Puisque nous parlons de liberté. Les commerçants qui adhèrent aux monnaies locales sont généralement satisfaits de ce système de contre-achat forcé. N’oublions pas qu’en recevant un billet de 5 euros de votre quartier, vous êtes contraints de l’utiliser dans ce même quartier. Depuis Turgot[15], les frontières intérieures sont tombées et chacun peut acheter ou vendre selon son libre choix. En étant payés avec une monnaie locale, celle-ci n’a cours que dans votre zone économique d’action. Cela restreint forcément la liberté économique à moins de pouvoir convertir sa monnaie locale comme nous le faisons avec nos devises habituelles. Ainsi, sous des apparences ludiques et communautaires, ce système présente quelques inconvénients non négligeables, car il enferme dans un communautarisme et ne libère en aucune manière. En revanche, ce système présente l’avantage de s’affranchir ponctuellement des banques, du moins en apparence.

Le film « Demain »[16] de Cyril Dion présente les initiatives de monnaies locales comme la panacée, sans avoir pleinement évalué les dangers de la généralisation de ces cautères (pansements) pour jambes de bois.

Je pense pour ma part que le système des monnaies complémentaires est un leurre qui risque de ralentir la saine transition dont le monde a besoin. Le remède pourrait-être pire que le mal. Sous une apparence de liberté transgressive, chacun à l’impression de faire un pied de nez au système en payant ses courses avec des billets de Monopoly. En réalité, nous maintenons ainsi les utilisateurs dans un système aliénant qui les empêche d’explorer d’autres voies de liberté. C’est pourquoi, les périodes de crises sont parfois salutaires.

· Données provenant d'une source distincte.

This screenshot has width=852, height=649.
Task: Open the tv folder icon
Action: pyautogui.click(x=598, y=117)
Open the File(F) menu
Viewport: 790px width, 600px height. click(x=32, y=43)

Elles permettent d’ouvrir des brèches et d’explorer au-delà de nos peurs des systèmes connus depuis longtemps, mais gardés sous silence afin de ne pas nuire aux réseaux nettement plus rentables détenus par ceux à qui nous confions la maîtrise de notre l’économie.

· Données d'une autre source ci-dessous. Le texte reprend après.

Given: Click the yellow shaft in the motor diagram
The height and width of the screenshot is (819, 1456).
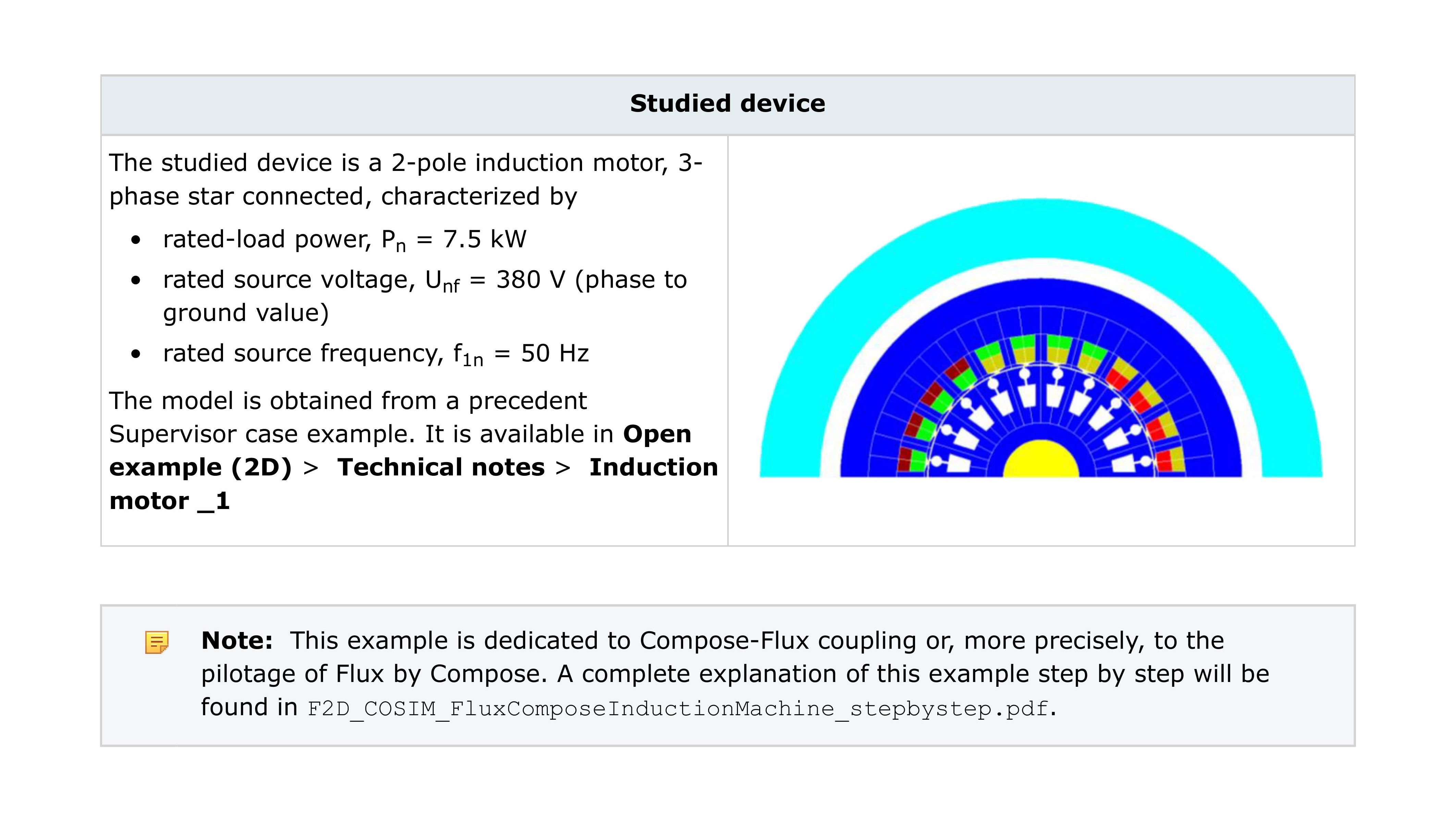Looking at the screenshot, I should pyautogui.click(x=1040, y=461).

4° Barter professionnel : Depuis les années 1980 en France des sociétés développent ce que les anglais nomment le barter[17]. Il s’agit d’organiser des échanges entre entreprises qui paieront avec leur production sous la forme d’échanges de marchandises. Tous les spécialistes de la publicité sont familiers depuis toujours avec ce procédé qu’ils nomment « échange marchandise ». De nombreuses sociétés de radio, d’affichage ou de télévision ont des comptes avec des transporteurs aériens, des fabricants d’objets promotionnels ou des loueurs de véhicules pour opérer des transactions bilatérales tout au long de l’année. Dans certains secteurs d’activités, l’échange est aisé et fluide car tout le monde peut acheter des billets d’avion ou des campagnes d’affichage 4X3, mais lorsqu’il s’agit de proposer des alarmes de magasins ou de la production chimique, cela devient nettement plus complexe. Ce n’est pas un hasard si la monnaie fiduciaire est appelée : « liquide ». C’est justement pour fluidifier les échanges supprimer toute résistance à la transaction. Depuis quelques années, des sociétés spécialisées organisent de manière ponctuelle ou permanente ces opérations d’échanges. Elles assurent la facturation entre les parties, le bon déroulement de l’opération et se rémunère par un pourcentage.

Ce système permet, depuis plus de cinquante ans aux USA, aux entreprises d’écouler leurs stocks d’invendus. Face aux manques de fluidité et surtout, compte tenu des défaillances des entreprises qui gèrent ces échanges, le système stagne et ne décolle pas. En France, les quelques sociétés qui assurent ces transactions occupent le créneau mais ne proposent en aucune manière une alternative durable et surtout généralisable au système financier global.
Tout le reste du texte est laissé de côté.